Dass das Setzen von festen Zeiten um Kunst zu machen eine gute Idee ist, darüber habe ich ja hier auch bereits gesprochen. Dieser Gedanke lässt sich aber noch weiter tragen. Denn je nachdem wo wir mit unserer Karriere als Künstler*in stehen oder auch unserer allgemeinen Tagesplanung, gibt es noch viele andere Gründe, warum immer überall sofort verfügbar ansprechbar und reagierend nicht gut für uns sein kann. Denn was ist wichtiger? Unser Abendessen oder die Mail? Unser Kind oder der Anruf? Die Chance eines weiteren Auftritts diese Woche oder die Erholung und Stabilität die durch Freizeit entstehen kann? Na, wie oft entscheidet ihr euch bei solchen Fragen gegen eure Bedürfnisse und Wünsche?

Im Gespräch mit diversen Künstler*innen die schon länger damit Geld verdienen, die aber eben auch ganz schön viel Leben in ihrem Alltag haben, kommen einige immer wieder zum selben Schluss: Ich habe keinen normalen Job im Büro, ich muss nicht antworten wie bei einem normalen Job im Büro. Meine Antwortmail kommt um 22:00 Uhr bei einem möglichen Auftragebenden an? Das ist keinen besonderen Gedanken wert, denn ich habe geantwortet. Auch in anderen Lebensbereichen passen ja die Öffnungs- und Bürozeiten nicht übereinander. Wir dürfen also unsere auch selbst wählen.

Wenn wir dabei natürlich besonders rücksichtsvoll sein wollen, machen wir das aber Transparent. Und wenn wir für uns selbst auch eine Routine etablieren wollen, dann machen wir das auch direkt für uns selbst fest. So schreiben wir in unseren Kalender und auf unsere Kontaktflächen im Netz, wann wir unsere Emails beantworten oder erreichbar sind. Wir veröffentlichen unsere Öffnungszeiten. Und wenn dann jemand was zu einer anderen Zeit will, müssen sie entweder einen Termin mit uns ausmachen, oder zur Öffnungszeit wiederkommen. Denn wenn wir uns da nicht schützen, wird sehr schnell auf unseren Alltag keine Rücksicht genommen. Und das hat nichts mit Böswilligkeit der anderen zu tun. Wir das einhalten unserer Grenzen, auch im Tagesplan, sind wir erstmal selbst verantwortlich.

Feste Arbeits- und Bürozeiten sind gut um zum einen sicher zu haben, dass mensch es macht und zum anderen um Gewohnheiten und Standards für uns und andere zu etablieren. Und wenn wir als unser eigener Chef dann auch mal Überstunden verordnen, dann ist das auch okay, sollte aber mit uns selbst abgesprochen sein (und wir uns vielleicht auch dafür zusätzlich entlohnen). Sollten wir allerdings merken, dass unsere künstlerische Tätigkeit mehr Raum verlangt (und hoffentlich auch einen größeren Anteil unserer Miete bezahlen kann) darf natürlich auch überlegt werden ob die Stunden erhöht werden. Aber auch da lässt sich eine bestehende Struktur leichter ergänzen, als dann alles improvisiert und wie es anfällt in den Kalender zu packen.
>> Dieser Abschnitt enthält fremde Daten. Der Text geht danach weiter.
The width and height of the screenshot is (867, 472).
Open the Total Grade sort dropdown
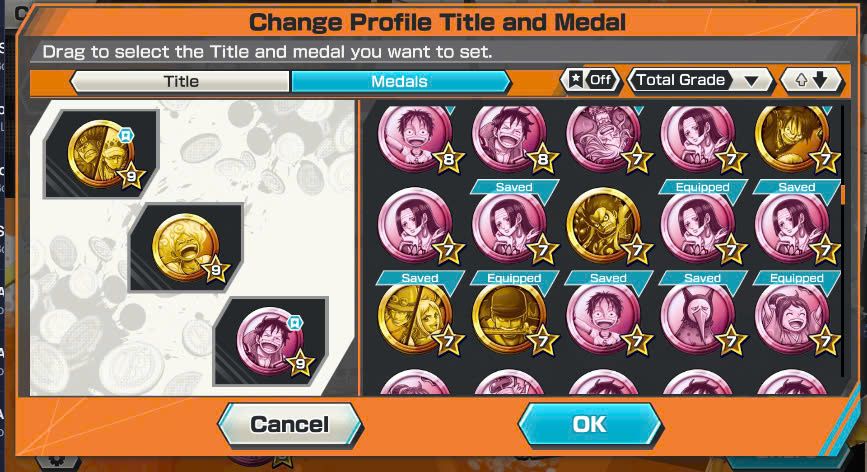(x=699, y=80)
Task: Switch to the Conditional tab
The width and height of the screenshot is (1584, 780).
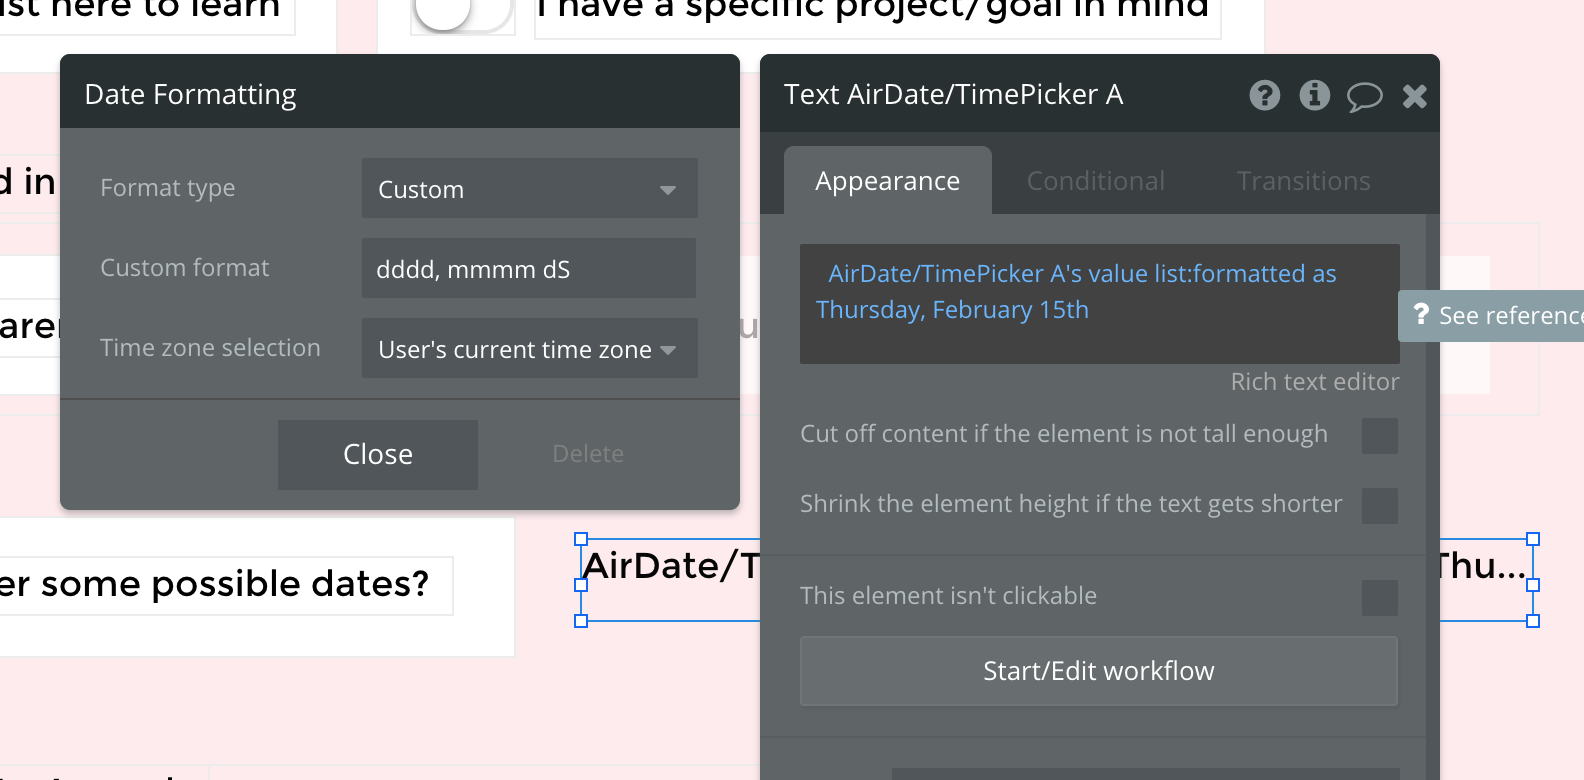Action: coord(1095,181)
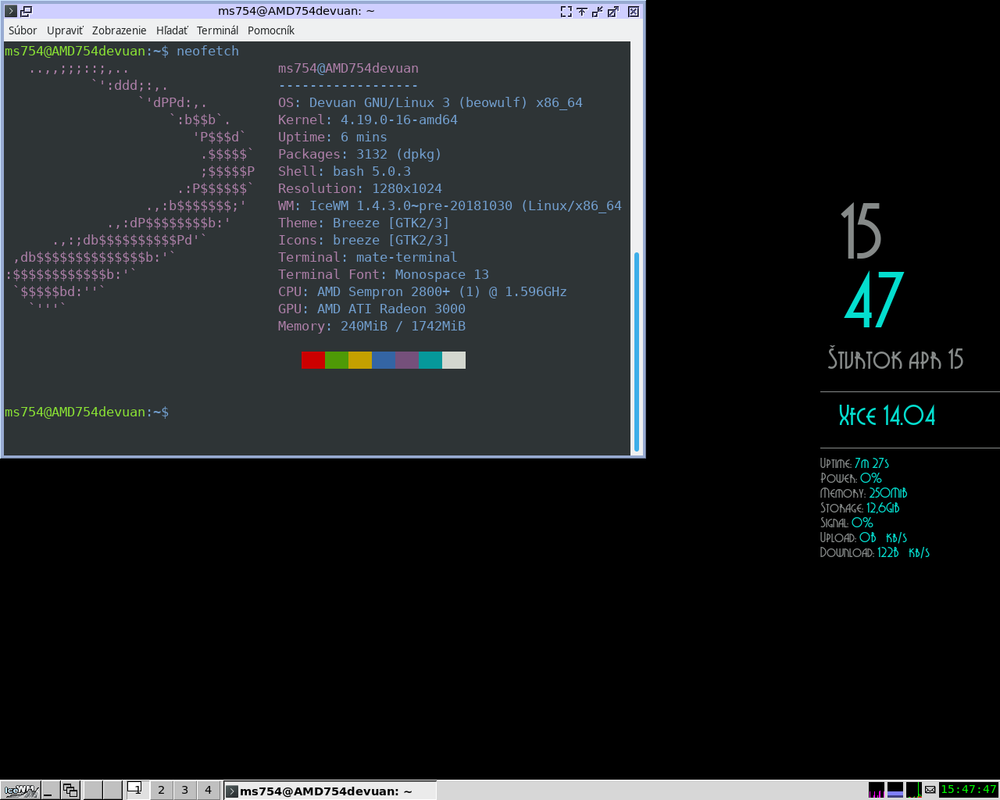Open the Terminál menu
The image size is (1000, 800).
coord(217,30)
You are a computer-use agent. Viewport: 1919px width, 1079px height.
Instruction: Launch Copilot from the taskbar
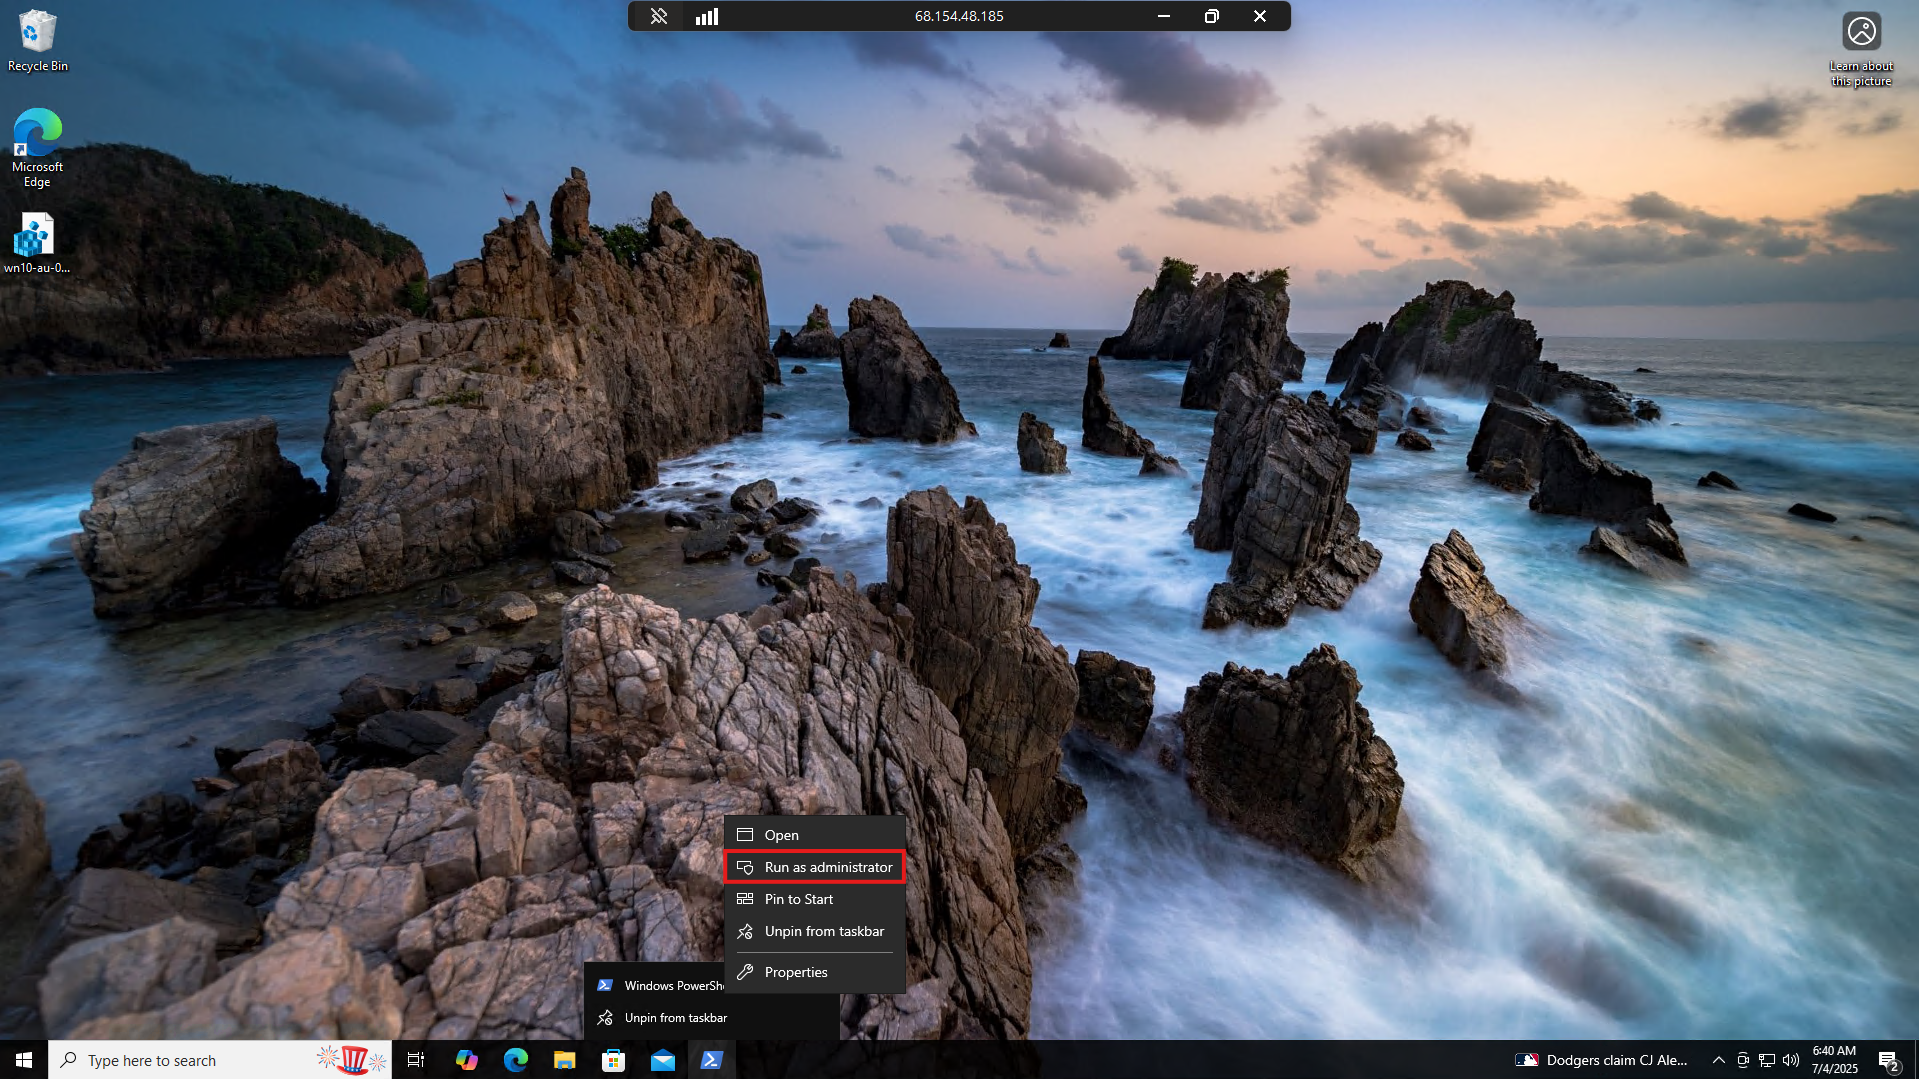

Moment mal, aber ich bekomme selbst gar keine Emails und Aufträge rein, was soll ich also mit der Bürozeit?, könnte mensch jetzt sagen. Das, was eine Firma und ein Büro dann auch machen würde: In die Akquise gehen. Wenn ich gerade keine Arbeit reinbekomme, ist es immer eine gute Idee nach Arbeit zu suchen. Emails raus zu schicken und Kontakte zu erneuern. Auftritte anfragen. Wettbewerbe suchen und die Teilnahme daran vorbereiten. Es gibt immer Möglichkeiten was mensch auch noch vorbereiten kann. Denn so wäre es in einer Firma auch: Der Social Media Mensch geht nicht einfach nach hause, wenn die Arbeit getan, aber noch Zeit über ist. Dann geht es an Vorbereitung und Recherche und Fortbildung und und und. Aber alles zu den Büro- und Öffnungszeiten.